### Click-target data
------------

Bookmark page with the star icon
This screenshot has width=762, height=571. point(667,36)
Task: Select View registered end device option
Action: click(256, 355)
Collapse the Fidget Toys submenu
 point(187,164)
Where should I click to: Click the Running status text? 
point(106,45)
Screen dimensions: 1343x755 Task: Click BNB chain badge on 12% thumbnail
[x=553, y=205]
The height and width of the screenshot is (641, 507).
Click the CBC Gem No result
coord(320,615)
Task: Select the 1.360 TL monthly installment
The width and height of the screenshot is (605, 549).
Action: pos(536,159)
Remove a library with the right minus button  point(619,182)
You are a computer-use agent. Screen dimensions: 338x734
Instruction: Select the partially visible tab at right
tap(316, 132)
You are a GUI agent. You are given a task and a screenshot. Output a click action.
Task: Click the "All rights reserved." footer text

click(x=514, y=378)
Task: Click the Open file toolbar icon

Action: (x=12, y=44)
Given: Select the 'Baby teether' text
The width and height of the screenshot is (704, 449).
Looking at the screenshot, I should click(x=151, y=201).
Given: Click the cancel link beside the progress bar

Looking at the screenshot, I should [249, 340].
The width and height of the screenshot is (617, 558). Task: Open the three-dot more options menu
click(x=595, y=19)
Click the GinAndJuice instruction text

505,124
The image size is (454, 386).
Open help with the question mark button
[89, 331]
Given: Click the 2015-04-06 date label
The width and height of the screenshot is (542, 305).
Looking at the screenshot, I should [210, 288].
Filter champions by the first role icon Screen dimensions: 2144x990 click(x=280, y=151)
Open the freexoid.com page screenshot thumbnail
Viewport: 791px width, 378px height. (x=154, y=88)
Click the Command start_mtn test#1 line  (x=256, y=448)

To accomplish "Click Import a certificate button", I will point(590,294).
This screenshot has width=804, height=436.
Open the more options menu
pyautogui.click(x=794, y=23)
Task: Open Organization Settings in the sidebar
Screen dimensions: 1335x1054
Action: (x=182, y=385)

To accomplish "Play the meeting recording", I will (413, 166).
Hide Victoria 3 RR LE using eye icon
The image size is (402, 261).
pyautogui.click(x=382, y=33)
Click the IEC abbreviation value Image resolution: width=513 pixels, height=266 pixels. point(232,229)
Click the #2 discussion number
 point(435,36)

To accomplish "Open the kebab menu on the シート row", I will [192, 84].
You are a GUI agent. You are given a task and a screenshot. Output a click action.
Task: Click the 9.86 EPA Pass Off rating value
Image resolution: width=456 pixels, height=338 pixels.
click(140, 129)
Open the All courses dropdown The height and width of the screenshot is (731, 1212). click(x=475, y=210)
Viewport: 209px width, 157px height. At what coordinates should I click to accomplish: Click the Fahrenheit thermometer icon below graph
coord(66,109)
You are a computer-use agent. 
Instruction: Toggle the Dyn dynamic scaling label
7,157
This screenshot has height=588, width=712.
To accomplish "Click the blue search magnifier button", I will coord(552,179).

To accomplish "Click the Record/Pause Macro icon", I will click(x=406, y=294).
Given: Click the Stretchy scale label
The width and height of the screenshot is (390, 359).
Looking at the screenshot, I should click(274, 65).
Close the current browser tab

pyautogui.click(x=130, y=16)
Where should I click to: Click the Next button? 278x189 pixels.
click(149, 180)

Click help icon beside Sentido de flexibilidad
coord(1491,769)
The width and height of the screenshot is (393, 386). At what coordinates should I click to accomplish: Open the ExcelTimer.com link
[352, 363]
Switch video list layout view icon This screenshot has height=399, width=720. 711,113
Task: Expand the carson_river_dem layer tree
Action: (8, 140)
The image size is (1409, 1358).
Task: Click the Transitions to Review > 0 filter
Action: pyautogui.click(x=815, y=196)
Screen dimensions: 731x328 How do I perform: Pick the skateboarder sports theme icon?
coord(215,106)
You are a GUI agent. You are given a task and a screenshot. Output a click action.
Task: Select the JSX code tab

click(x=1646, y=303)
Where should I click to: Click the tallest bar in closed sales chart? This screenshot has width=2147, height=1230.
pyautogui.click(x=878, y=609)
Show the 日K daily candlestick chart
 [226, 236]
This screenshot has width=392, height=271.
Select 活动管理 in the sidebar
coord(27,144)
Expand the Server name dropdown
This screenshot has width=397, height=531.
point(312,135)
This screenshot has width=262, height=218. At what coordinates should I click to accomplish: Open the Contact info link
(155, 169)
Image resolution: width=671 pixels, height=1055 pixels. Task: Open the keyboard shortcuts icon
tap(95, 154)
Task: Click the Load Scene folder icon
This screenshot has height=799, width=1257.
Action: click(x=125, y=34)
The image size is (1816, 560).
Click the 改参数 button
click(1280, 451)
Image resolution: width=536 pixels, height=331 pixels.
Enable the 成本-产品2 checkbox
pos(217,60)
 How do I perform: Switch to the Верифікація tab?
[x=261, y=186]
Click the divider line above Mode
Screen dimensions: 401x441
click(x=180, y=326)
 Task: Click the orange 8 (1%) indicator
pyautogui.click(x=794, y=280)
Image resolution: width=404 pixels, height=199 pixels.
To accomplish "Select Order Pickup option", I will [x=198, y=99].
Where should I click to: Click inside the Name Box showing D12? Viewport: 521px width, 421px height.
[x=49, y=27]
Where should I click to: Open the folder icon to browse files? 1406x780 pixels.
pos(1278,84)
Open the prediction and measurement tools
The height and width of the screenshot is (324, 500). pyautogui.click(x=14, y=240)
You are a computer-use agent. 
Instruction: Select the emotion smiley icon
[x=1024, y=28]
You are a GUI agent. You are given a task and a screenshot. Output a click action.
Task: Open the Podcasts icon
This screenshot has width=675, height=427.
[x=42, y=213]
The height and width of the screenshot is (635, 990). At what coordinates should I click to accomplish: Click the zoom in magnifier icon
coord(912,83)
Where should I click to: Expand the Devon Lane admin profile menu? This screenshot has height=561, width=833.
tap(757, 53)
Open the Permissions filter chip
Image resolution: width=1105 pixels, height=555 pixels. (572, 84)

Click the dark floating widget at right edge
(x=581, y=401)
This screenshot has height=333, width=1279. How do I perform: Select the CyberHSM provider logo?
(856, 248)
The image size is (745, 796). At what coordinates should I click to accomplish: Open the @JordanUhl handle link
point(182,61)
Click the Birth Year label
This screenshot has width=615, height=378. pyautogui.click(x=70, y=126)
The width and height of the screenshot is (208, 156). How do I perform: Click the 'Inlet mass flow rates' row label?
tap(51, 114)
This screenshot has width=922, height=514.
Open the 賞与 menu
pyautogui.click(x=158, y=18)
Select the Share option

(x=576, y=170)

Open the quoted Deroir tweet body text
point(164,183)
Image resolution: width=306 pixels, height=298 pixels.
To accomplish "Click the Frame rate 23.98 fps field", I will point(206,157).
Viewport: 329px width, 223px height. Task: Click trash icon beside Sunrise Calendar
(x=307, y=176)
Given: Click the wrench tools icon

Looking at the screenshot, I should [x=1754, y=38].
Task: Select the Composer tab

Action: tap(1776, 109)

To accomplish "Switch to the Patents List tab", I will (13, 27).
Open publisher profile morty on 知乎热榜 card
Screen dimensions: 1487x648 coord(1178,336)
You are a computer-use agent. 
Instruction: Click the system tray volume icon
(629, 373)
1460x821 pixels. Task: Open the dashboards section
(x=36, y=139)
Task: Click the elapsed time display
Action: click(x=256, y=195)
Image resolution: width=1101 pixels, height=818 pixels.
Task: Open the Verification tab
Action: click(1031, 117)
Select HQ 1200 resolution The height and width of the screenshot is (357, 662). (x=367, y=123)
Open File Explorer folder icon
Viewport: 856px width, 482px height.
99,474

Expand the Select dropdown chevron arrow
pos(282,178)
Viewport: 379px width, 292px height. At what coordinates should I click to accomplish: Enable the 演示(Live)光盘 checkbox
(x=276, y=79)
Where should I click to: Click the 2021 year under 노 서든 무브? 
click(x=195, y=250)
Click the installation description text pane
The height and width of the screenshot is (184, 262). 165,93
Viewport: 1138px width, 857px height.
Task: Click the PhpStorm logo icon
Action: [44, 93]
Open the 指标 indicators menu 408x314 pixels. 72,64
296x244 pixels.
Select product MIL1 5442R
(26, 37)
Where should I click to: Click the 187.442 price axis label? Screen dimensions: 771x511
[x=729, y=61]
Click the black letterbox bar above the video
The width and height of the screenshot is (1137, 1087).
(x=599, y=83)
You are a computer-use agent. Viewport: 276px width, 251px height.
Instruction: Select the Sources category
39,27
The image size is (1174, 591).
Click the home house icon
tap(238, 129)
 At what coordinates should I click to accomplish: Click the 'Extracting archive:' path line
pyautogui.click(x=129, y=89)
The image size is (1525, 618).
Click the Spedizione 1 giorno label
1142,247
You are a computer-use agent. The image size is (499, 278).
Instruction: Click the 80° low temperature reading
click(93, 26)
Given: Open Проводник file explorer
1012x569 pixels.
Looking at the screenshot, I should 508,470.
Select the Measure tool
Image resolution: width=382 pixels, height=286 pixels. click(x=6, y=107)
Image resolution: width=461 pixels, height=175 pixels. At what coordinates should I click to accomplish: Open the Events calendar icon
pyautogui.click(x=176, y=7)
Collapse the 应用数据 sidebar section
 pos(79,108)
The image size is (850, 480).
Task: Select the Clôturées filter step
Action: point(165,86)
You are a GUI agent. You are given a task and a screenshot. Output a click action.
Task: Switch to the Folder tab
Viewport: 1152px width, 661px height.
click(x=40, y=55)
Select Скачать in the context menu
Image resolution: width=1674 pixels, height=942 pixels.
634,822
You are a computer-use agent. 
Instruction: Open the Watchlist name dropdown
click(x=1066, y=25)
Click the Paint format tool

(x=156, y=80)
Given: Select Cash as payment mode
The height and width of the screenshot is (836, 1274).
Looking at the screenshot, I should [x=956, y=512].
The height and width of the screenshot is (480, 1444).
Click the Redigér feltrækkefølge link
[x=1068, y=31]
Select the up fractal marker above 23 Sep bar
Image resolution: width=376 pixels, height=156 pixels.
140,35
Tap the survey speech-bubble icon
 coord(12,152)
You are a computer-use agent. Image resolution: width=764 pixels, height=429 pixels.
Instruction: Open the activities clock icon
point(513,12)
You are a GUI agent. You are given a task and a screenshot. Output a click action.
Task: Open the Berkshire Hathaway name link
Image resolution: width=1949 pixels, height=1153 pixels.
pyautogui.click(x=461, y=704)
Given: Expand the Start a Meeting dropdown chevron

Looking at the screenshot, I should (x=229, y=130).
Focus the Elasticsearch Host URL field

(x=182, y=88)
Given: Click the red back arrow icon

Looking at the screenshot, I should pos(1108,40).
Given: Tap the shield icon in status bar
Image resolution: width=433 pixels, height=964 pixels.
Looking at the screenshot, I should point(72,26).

------------

### Brief
Repeat the rows above verbatim, from the line containing "Where should I click to: Click the 187.442" through the line containing "point(513,12)", both included.

### Complete answer
Where should I click to: Click the 187.442 price axis label? Screen dimensions: 771x511
[x=729, y=61]
Click the black letterbox bar above the video
The width and height of the screenshot is (1137, 1087).
(x=599, y=83)
You are a computer-use agent. Viewport: 276px width, 251px height.
Instruction: Select the Sources category
39,27
The image size is (1174, 591).
Click the home house icon
tap(238, 129)
 At what coordinates should I click to accomplish: Click the 'Extracting archive:' path line
pyautogui.click(x=129, y=89)
The image size is (1525, 618).
Click the Spedizione 1 giorno label
1142,247
You are a computer-use agent. The image size is (499, 278).
Instruction: Click the 80° low temperature reading
click(93, 26)
Given: Open Проводник file explorer
1012x569 pixels.
Looking at the screenshot, I should 508,470.
Select the Measure tool
Image resolution: width=382 pixels, height=286 pixels. click(x=6, y=107)
Image resolution: width=461 pixels, height=175 pixels. At what coordinates should I click to accomplish: Open the Events calendar icon
pyautogui.click(x=176, y=7)
Collapse the 应用数据 sidebar section
 pos(79,108)
The image size is (850, 480).
Task: Select the Clôturées filter step
Action: point(165,86)
You are a GUI agent. You are given a task and a screenshot. Output a click action.
Task: Switch to the Folder tab
Viewport: 1152px width, 661px height.
click(x=40, y=55)
Select Скачать in the context menu
Image resolution: width=1674 pixels, height=942 pixels.
634,822
You are a computer-use agent. 
Instruction: Open the Watchlist name dropdown
click(x=1066, y=25)
Click the Paint format tool

(x=156, y=80)
Given: Select Cash as payment mode
The height and width of the screenshot is (836, 1274).
Looking at the screenshot, I should [x=956, y=512].
The height and width of the screenshot is (480, 1444).
Click the Redigér feltrækkefølge link
[x=1068, y=31]
Select the up fractal marker above 23 Sep bar
Image resolution: width=376 pixels, height=156 pixels.
140,35
Tap the survey speech-bubble icon
 coord(12,152)
You are a computer-use agent. Image resolution: width=764 pixels, height=429 pixels.
Instruction: Open the activities clock icon
point(513,12)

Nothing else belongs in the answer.